### WRITTEN PROBLEM:
Give back, word for word, the lines of the items starting at the line containing "Task: Visit xxx's" and ending at the line containing "Action: click(x=798, y=413)", both included.

__________

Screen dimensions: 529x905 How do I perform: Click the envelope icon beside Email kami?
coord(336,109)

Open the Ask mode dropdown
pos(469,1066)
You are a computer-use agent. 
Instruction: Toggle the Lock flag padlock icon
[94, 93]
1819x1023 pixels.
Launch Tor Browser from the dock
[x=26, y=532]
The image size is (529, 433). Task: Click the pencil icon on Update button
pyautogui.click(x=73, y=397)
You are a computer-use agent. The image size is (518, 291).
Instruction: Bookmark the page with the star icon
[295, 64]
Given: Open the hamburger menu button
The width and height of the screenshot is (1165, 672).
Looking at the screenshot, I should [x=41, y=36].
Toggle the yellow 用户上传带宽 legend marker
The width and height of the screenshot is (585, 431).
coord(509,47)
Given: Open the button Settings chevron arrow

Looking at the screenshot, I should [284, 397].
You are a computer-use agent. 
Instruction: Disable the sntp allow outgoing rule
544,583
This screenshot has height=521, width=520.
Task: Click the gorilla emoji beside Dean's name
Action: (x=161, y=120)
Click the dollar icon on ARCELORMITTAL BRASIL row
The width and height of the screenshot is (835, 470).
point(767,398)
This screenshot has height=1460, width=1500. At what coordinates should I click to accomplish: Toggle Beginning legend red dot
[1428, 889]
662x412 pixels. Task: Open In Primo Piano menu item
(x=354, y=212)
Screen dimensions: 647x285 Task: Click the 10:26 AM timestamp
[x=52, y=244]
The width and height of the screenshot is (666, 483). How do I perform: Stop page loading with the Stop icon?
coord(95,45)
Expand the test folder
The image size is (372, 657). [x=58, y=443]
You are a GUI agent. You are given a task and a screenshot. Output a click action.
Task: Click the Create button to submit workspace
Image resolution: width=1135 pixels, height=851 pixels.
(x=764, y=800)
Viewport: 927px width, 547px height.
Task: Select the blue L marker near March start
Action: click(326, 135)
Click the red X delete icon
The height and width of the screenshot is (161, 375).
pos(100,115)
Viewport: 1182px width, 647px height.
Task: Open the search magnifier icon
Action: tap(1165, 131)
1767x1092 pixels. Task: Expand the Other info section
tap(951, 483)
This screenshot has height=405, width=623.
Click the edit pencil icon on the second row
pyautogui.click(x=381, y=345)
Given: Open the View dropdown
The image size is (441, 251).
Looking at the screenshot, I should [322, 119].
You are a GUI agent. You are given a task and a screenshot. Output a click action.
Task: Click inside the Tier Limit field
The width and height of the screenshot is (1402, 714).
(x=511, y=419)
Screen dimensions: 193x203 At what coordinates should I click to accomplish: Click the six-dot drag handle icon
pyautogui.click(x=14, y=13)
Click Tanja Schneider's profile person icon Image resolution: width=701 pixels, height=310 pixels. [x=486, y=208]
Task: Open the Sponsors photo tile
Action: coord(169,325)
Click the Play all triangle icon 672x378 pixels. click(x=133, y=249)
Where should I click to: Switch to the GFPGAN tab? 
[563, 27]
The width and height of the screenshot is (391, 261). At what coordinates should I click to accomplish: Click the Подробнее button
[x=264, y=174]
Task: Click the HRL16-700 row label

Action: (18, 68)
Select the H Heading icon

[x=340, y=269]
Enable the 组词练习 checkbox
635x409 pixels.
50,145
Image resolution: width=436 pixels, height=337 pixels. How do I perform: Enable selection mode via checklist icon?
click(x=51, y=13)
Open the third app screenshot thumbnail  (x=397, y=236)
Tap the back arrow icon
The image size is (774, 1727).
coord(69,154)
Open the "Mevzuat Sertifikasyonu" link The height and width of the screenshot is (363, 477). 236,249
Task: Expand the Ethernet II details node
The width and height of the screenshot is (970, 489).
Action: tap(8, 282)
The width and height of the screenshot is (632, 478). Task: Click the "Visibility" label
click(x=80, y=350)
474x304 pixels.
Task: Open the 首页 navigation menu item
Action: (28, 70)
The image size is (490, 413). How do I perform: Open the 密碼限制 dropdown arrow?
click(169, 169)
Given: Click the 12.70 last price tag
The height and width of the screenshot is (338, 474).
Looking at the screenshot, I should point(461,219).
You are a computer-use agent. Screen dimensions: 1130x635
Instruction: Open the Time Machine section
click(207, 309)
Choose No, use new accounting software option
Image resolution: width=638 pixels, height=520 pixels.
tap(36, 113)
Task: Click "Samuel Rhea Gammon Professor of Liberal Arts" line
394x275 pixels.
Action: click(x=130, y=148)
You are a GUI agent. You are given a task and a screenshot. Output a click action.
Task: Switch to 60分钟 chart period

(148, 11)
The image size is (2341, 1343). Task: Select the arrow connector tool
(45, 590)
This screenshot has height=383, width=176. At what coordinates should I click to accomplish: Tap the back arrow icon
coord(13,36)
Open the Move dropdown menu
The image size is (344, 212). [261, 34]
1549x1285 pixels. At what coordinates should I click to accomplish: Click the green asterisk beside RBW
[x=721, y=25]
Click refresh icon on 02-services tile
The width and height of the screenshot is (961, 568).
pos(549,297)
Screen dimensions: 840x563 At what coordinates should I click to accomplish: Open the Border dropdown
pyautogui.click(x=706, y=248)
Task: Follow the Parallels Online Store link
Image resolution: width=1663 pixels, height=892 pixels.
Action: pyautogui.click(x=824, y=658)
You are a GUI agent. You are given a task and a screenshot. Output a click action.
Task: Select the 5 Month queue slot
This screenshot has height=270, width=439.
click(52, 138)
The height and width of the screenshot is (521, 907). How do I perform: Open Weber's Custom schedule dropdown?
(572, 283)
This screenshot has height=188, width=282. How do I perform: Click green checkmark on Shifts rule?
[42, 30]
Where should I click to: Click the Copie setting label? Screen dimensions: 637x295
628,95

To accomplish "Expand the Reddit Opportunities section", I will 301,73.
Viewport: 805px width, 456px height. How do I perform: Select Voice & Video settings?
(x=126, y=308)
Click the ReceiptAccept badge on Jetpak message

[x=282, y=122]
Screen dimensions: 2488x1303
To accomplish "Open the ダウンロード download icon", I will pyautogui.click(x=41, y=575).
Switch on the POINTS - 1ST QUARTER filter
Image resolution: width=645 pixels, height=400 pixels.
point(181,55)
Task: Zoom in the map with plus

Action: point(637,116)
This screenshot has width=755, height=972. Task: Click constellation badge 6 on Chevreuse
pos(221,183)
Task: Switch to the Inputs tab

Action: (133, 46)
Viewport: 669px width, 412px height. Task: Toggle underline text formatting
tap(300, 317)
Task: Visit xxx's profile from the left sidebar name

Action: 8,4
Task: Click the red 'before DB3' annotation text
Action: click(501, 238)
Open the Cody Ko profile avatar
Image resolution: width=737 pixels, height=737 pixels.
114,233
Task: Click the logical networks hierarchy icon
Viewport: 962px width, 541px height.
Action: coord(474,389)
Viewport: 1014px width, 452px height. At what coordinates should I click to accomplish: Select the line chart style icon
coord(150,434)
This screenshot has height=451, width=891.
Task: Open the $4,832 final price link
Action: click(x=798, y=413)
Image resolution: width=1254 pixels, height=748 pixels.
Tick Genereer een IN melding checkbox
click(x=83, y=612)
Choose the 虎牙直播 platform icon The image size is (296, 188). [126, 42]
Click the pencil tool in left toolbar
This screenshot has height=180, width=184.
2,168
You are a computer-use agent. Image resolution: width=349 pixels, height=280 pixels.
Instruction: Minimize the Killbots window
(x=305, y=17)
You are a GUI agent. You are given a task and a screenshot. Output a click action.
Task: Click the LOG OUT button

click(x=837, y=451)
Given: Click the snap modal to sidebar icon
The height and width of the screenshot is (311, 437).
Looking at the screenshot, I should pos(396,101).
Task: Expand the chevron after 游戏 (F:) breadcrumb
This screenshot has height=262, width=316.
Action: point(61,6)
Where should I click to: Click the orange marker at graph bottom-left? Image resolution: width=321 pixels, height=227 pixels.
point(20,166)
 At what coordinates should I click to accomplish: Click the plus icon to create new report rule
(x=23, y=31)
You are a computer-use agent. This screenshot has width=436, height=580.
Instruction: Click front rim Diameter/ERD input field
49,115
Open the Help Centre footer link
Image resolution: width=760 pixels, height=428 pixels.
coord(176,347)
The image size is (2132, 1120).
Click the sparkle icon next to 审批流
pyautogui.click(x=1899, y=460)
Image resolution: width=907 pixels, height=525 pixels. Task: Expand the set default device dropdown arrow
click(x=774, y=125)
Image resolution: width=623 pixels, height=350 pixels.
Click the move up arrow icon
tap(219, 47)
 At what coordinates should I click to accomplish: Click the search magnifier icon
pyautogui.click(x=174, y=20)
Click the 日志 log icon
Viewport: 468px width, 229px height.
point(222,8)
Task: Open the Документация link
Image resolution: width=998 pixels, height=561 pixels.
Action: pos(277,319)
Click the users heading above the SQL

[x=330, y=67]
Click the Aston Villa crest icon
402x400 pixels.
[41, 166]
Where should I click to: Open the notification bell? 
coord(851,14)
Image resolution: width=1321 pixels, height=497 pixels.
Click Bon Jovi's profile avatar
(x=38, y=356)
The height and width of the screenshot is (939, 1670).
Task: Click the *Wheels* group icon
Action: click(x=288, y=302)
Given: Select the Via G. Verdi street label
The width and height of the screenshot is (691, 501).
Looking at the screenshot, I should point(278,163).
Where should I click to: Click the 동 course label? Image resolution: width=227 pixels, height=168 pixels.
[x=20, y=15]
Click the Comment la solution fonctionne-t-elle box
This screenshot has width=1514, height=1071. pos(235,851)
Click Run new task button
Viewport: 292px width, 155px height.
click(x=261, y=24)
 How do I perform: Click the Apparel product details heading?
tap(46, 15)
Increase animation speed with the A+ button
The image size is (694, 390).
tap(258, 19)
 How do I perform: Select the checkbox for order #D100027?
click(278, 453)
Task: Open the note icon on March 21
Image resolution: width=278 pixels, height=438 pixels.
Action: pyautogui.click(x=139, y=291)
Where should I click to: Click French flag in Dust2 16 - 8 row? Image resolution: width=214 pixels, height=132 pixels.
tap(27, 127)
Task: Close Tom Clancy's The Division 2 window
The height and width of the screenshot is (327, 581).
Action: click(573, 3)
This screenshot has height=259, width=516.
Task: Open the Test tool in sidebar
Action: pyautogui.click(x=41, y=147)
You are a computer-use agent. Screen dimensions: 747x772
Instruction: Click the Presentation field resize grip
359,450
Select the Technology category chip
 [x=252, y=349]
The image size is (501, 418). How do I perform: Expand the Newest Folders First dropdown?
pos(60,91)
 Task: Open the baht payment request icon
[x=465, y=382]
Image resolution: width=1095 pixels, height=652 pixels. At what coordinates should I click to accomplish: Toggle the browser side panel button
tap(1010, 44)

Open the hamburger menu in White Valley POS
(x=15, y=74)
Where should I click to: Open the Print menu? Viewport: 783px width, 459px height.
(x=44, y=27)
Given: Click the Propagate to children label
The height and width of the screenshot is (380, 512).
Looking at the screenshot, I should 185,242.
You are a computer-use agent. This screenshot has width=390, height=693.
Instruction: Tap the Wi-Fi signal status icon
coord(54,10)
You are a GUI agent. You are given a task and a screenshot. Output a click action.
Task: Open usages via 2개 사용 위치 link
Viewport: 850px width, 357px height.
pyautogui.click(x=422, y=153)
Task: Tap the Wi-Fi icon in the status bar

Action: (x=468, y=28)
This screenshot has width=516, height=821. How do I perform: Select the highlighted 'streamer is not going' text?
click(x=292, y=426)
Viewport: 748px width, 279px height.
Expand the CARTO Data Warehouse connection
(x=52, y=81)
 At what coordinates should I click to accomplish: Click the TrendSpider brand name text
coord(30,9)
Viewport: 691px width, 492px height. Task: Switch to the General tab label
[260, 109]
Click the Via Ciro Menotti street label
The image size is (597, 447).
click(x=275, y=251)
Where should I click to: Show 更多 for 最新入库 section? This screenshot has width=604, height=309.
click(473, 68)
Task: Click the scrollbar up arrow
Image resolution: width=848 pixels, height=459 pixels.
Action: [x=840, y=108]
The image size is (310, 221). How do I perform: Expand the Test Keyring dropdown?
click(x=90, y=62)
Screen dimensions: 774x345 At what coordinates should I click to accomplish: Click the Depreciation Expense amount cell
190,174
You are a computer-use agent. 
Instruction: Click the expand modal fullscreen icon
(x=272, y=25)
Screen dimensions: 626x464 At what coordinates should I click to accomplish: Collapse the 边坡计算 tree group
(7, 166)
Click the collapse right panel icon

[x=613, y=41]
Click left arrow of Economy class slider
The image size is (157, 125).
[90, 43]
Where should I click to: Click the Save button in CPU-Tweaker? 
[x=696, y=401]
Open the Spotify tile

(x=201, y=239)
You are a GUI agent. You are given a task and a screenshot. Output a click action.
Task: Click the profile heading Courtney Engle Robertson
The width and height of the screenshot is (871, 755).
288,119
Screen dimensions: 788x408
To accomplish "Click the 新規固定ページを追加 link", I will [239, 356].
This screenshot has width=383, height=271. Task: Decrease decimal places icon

__________

### RESULT OF THIS TASK:
Task: Visit xxx's profile from the left sidebar name

Action: 8,4
Task: Click the red 'before DB3' annotation text
Action: click(501, 238)
Open the Cody Ko profile avatar
Image resolution: width=737 pixels, height=737 pixels.
114,233
Task: Click the logical networks hierarchy icon
Viewport: 962px width, 541px height.
Action: coord(474,389)
Viewport: 1014px width, 452px height. At what coordinates should I click to accomplish: Select the line chart style icon
coord(150,434)
This screenshot has height=451, width=891.
Task: Open the $4,832 final price link
Action: click(x=798, y=413)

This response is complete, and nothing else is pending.